A subset of individuals (n = 263 cases and 203 controls) who were genotyped by iPLEX assays was also genotyped by array-based methods (described above). Thus, to assess the overall quality our iPLEX genotyping experiment, we analyzed the results for concordance with array-based calls. In the analysis of 39 SNPs that were present on the array and in the iPLEX experiment, we found the overall concordance rate to be >99.7%.

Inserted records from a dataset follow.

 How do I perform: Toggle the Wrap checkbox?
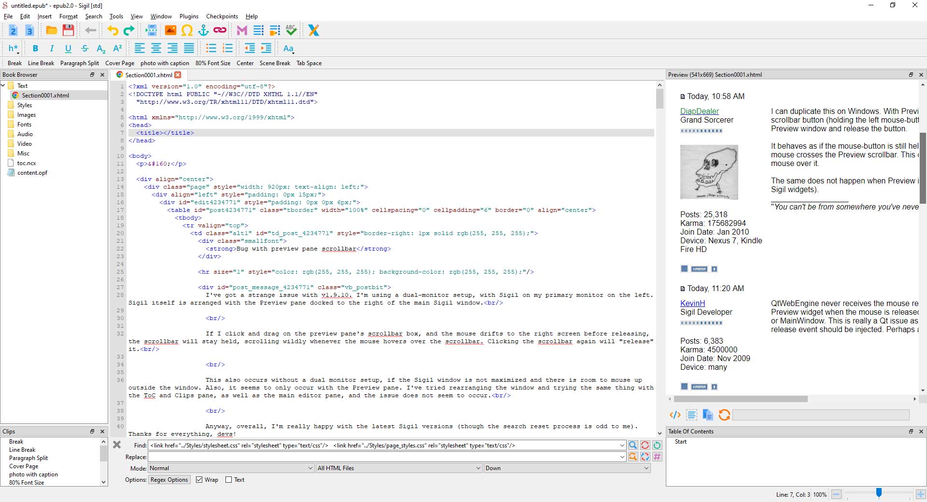(199, 480)
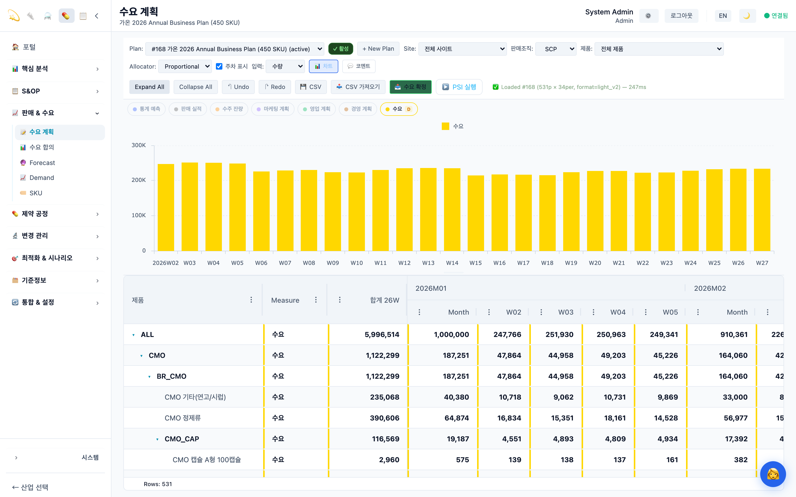Toggle the 통계 예측 series chip

pos(147,109)
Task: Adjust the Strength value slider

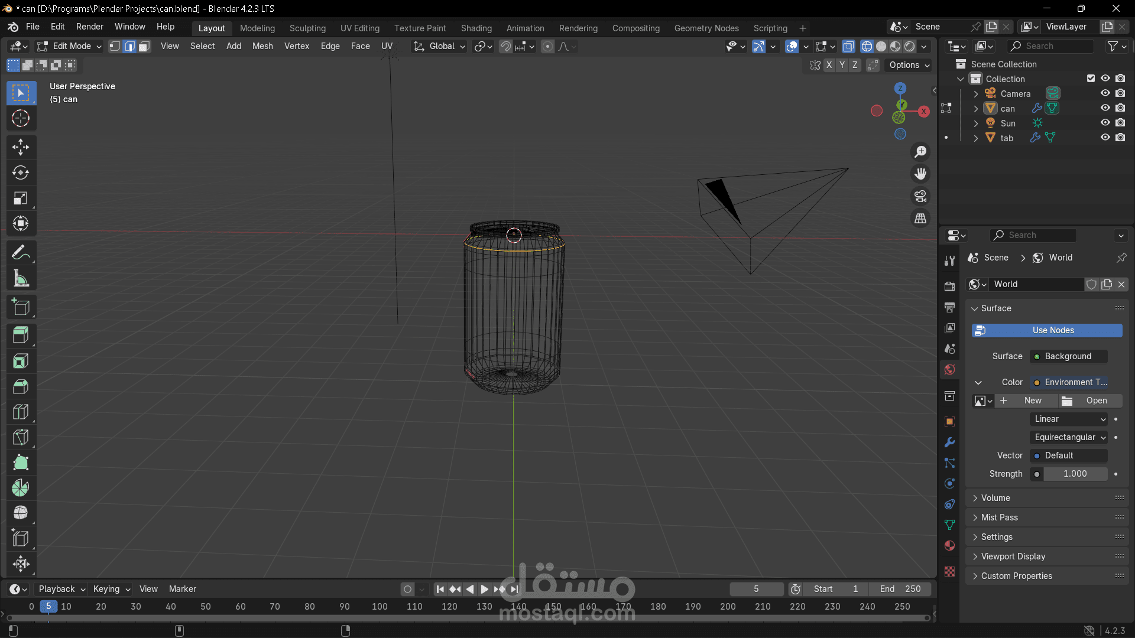Action: tap(1075, 474)
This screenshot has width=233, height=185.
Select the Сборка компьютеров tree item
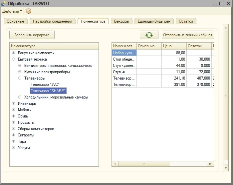coord(36,129)
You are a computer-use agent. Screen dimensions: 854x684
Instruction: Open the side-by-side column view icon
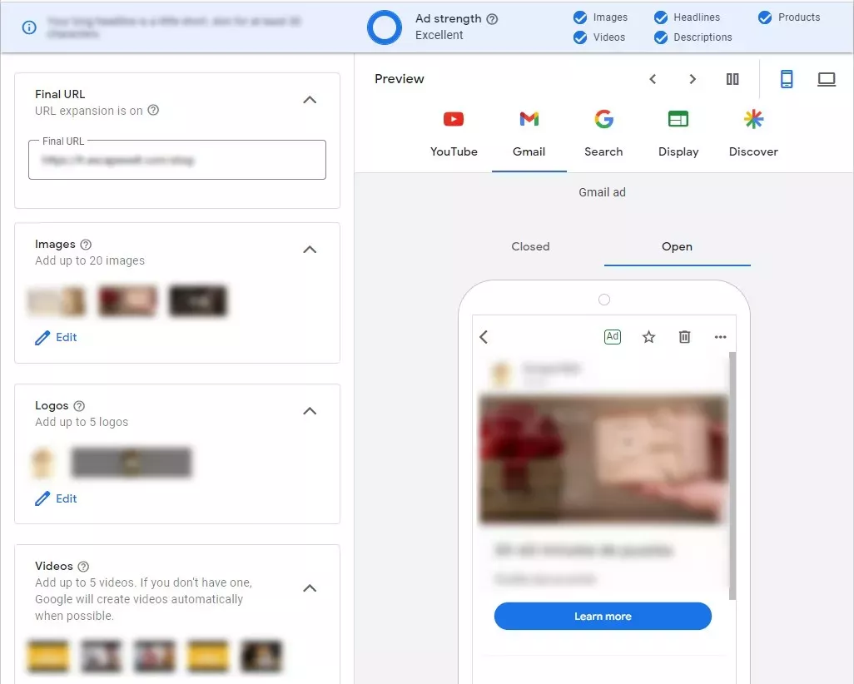click(x=732, y=80)
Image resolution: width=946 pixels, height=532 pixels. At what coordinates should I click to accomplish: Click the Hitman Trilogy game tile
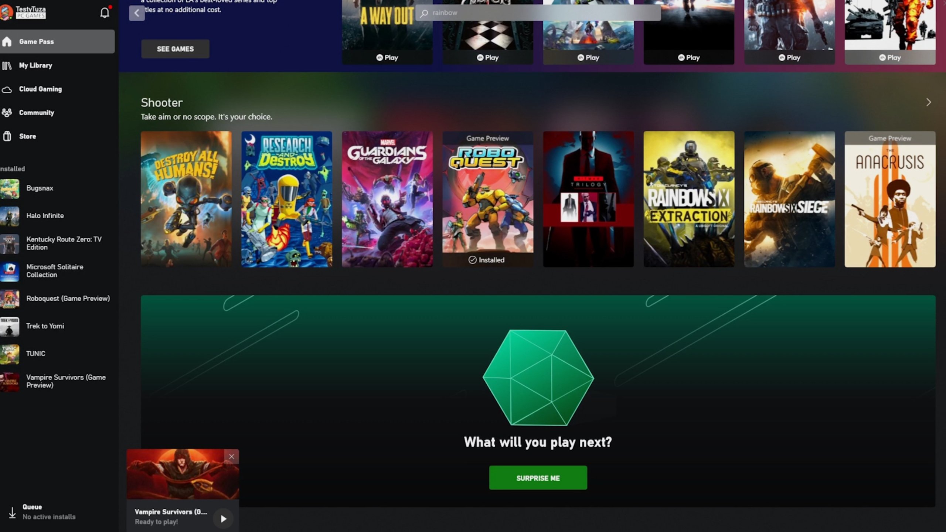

SNPs were analyzed for association with pancreatic cancer risk by use of a logistic regression model whereby genotypes were coded as either 0,1 or 2 depending on the number of minor alleles carried by an individual; race, age (years) and gender (male or female) were included as covariates. This model estimated a log-additive effect of each SNP on disease risk per additional minor allele. Statistical significance was determined using a 1-degree-of-freedom (d.f) Wald test. For the replication study of previously-reported risk SNPs, power analysis was performed using the CaTS tool (20) based on a disease prevalence of 0.01%, the reported effect size of each SNP, the minor allele frequency of each SNP observed in controls, our sample size, and a significance level of 0.05.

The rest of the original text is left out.